OpenAI is seeking a Research Infrastructure Engineer to join their post-training team, focusing on transforming large pre-trained models into user-friendly chatbots like ChatGPT. This role combines deep technical expertise with ML systems optimization and distributed systems knowledge. Based in San Francisco with a hybrid work model (3 days in office), the position offers a competitive salary range of $310K-$460K plus equity and comprehensive benefits.
The role involves working across the entire technology stack, from optimizing low-level ML systems to managing job orchestration and data evaluation. You'll be responsible for building cutting-edge infrastructure and tools fundamental to ChatGPT's post-training phase. The team collaborates closely with research groups, creating systems that push the boundaries of what's possible with ChatGPT.
Key responsibilities include ensuring smooth operation of ChatGPT training systems, debugging complex ML codebases, building data management tools, and creating reusable Python libraries. You'll work on projects like profiling large model reinforcement learning training, identifying experiment failures, and redesigning data pipelines for multimodal data.
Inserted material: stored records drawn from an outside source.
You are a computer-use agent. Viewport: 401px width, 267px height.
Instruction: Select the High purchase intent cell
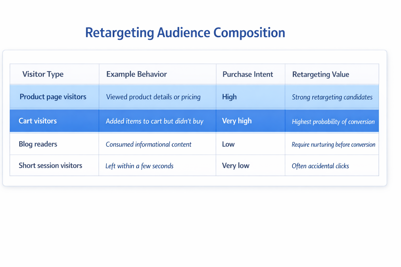[229, 96]
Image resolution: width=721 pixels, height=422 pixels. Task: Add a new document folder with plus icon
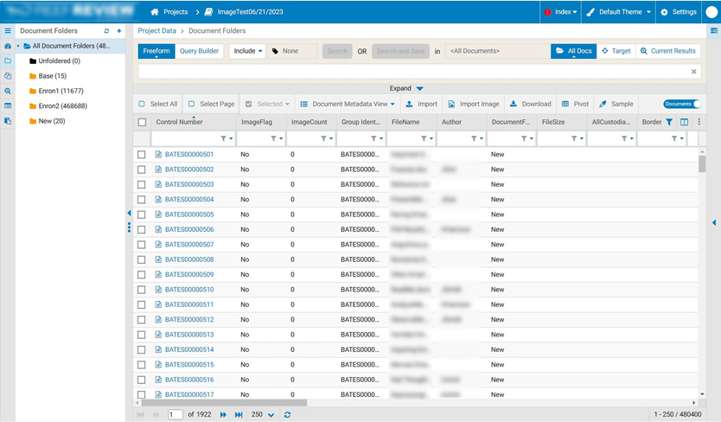[x=119, y=31]
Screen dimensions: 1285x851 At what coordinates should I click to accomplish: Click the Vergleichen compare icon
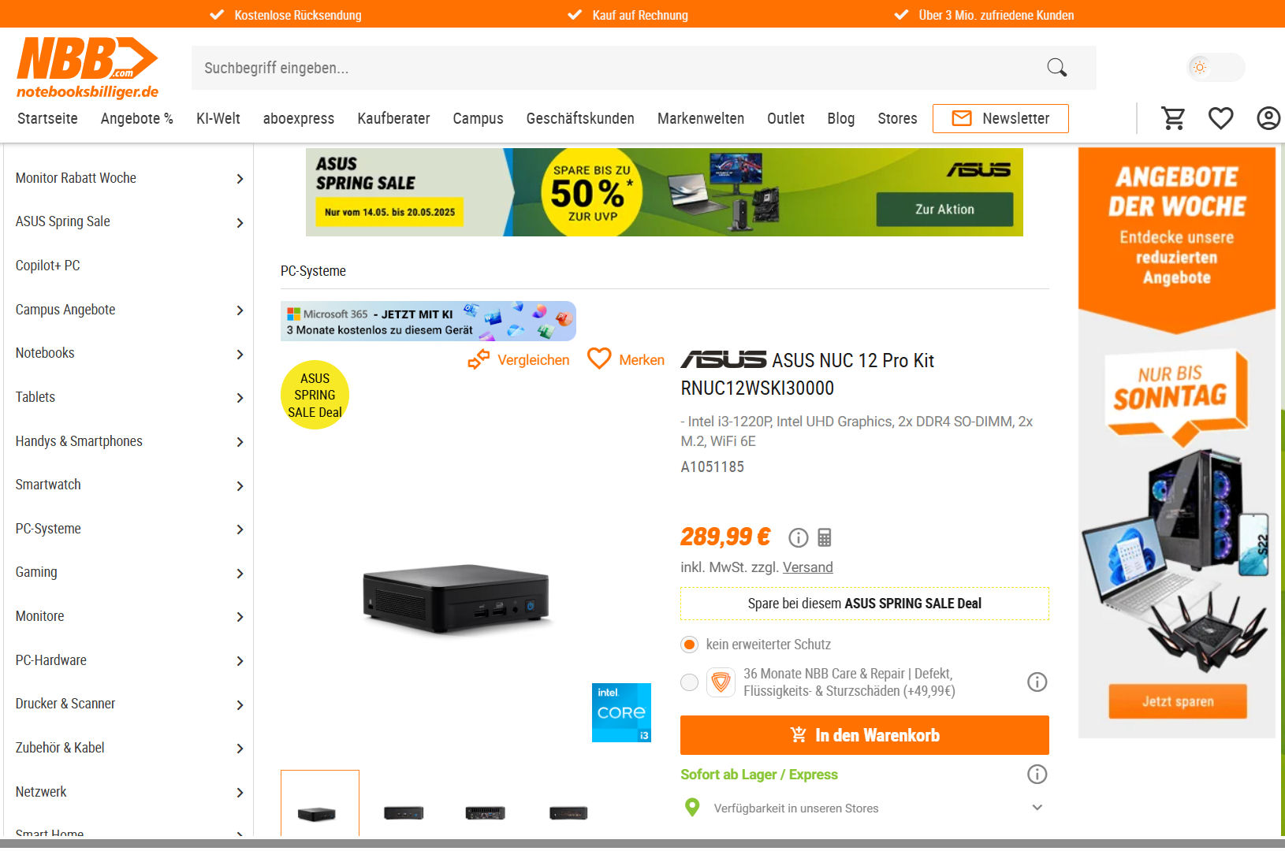(x=479, y=360)
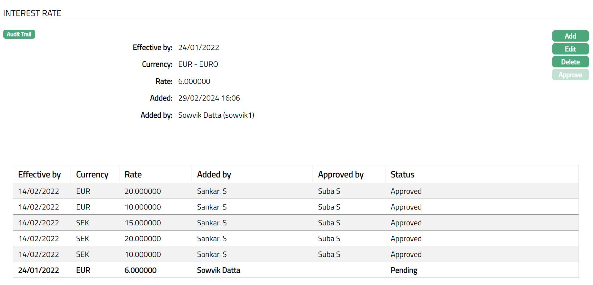Delete the selected interest rate
The width and height of the screenshot is (593, 285).
coord(570,62)
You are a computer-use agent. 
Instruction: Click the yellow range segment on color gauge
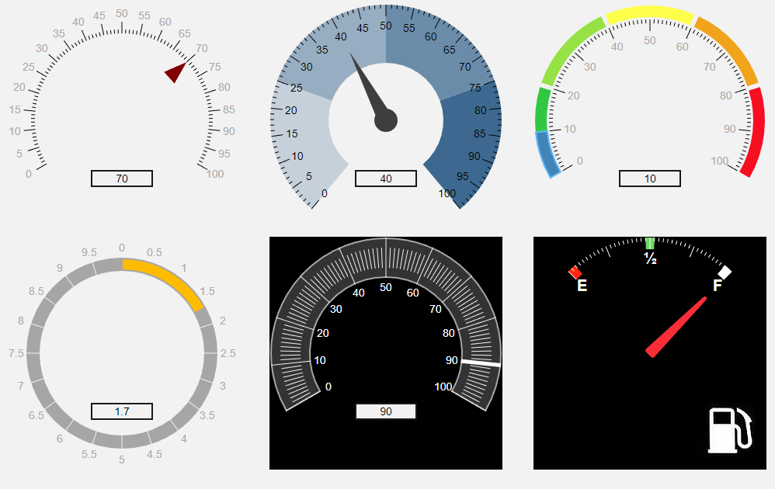[x=650, y=15]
The ideal candidate should have experience with Python, Kubernetes, distributed infrastructure, GPUs, and large-scale data systems. Knowledge of reinforcement learning and transformers is crucial. While research experience isn't mandatory, experience collaborating with ML researchers in an applied setting is highly valued.
OpenAI offers an exceptional benefits package including medical/dental/vision insurance, mental health support, 401(k) matching, generous parental leave, and learning stipends. The company is committed to diversity, equality, and ensuring AI benefits all of humanity. This is an opportunity to shape the future of AI technology while working with cutting-edge systems and brilliant minds in the field.